LISTED ENTRIES:
begin

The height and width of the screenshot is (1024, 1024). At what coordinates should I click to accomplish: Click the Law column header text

end
begin

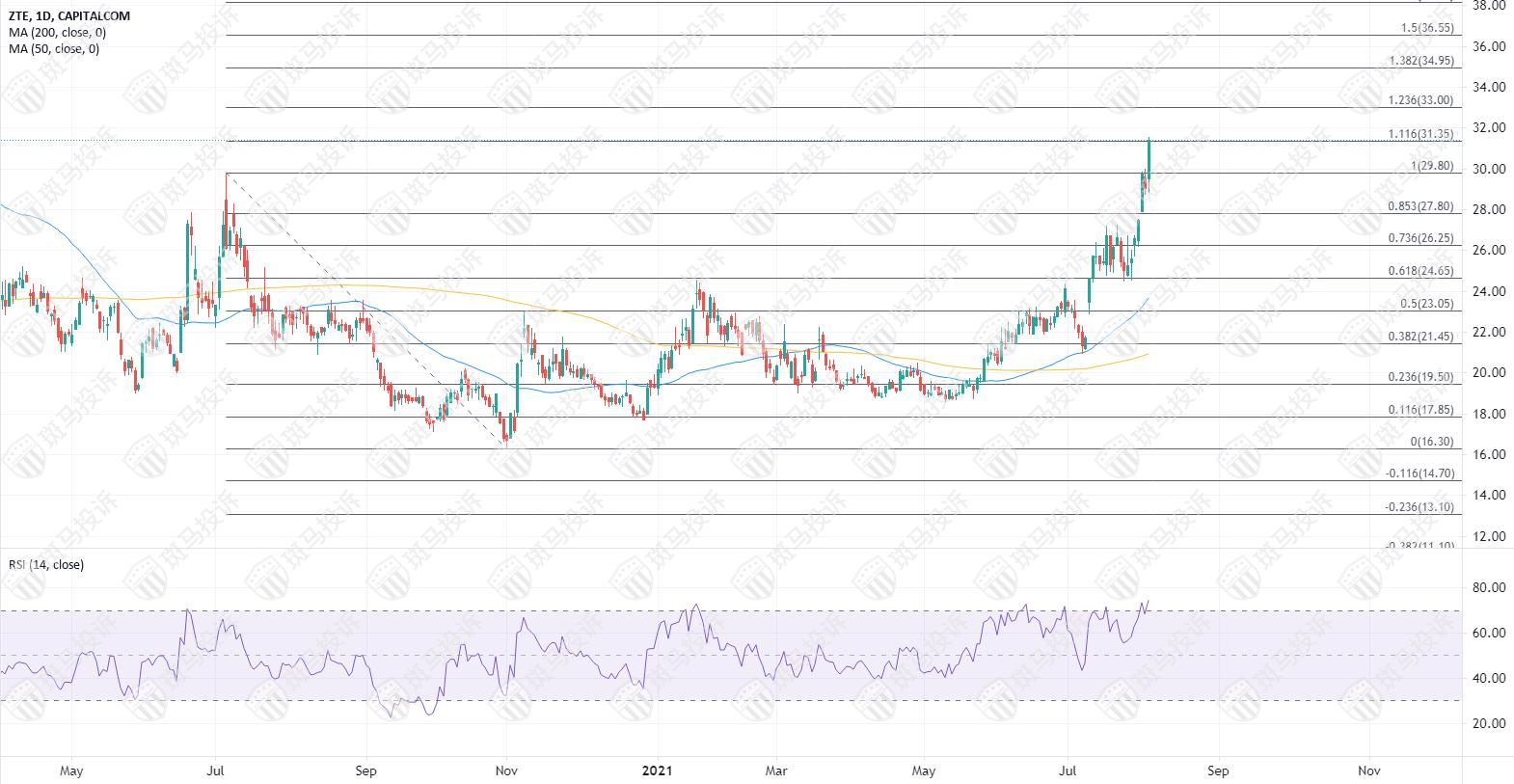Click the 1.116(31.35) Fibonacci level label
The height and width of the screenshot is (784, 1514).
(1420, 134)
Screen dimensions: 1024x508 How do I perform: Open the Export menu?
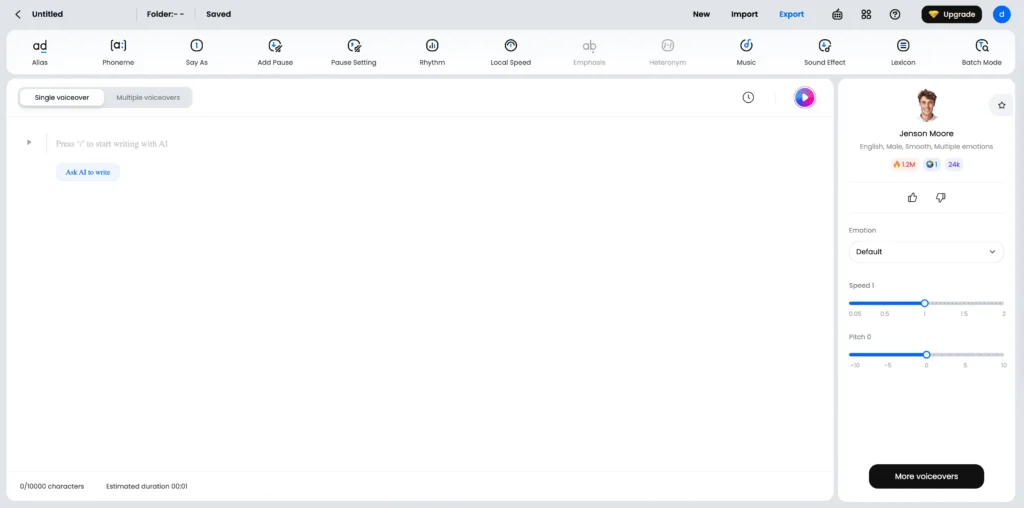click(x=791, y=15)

end
begin

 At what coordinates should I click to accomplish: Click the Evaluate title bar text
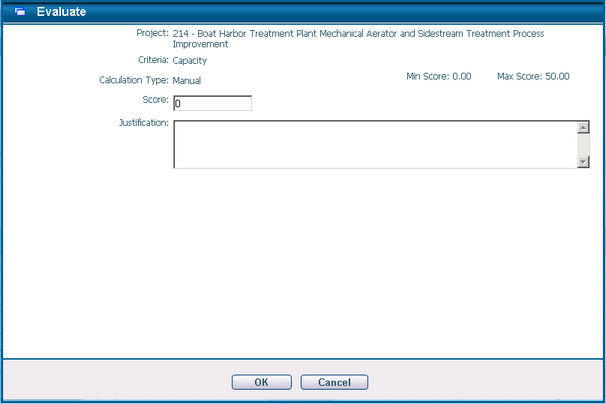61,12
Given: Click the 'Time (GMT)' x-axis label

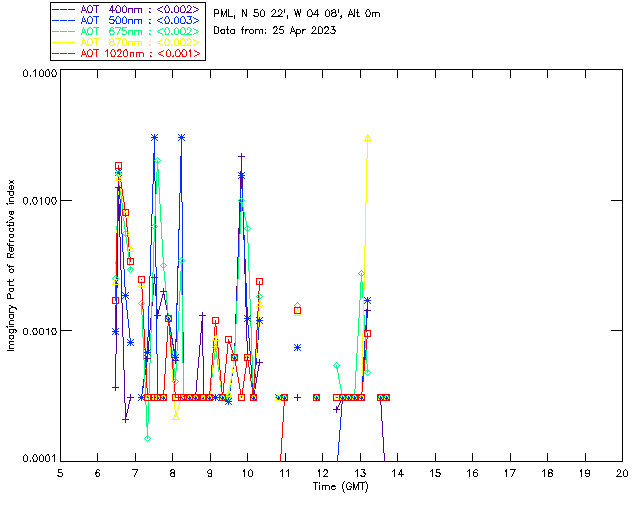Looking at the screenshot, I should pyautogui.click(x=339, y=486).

end

EXERCISE REQUIREMENTS: Copy out the material word for word, from the line with "Click the 1.116(31.35) Fibonacci level label" to the line with "click(x=791, y=15)", keeping both of those lines. Omit the pictures from your answer.

RESPONSE BELOW:
Click the 1.116(31.35) Fibonacci level label
The height and width of the screenshot is (784, 1514).
(1420, 134)
Screen dimensions: 1024x508 How do I perform: Open the Export menu?
click(x=791, y=15)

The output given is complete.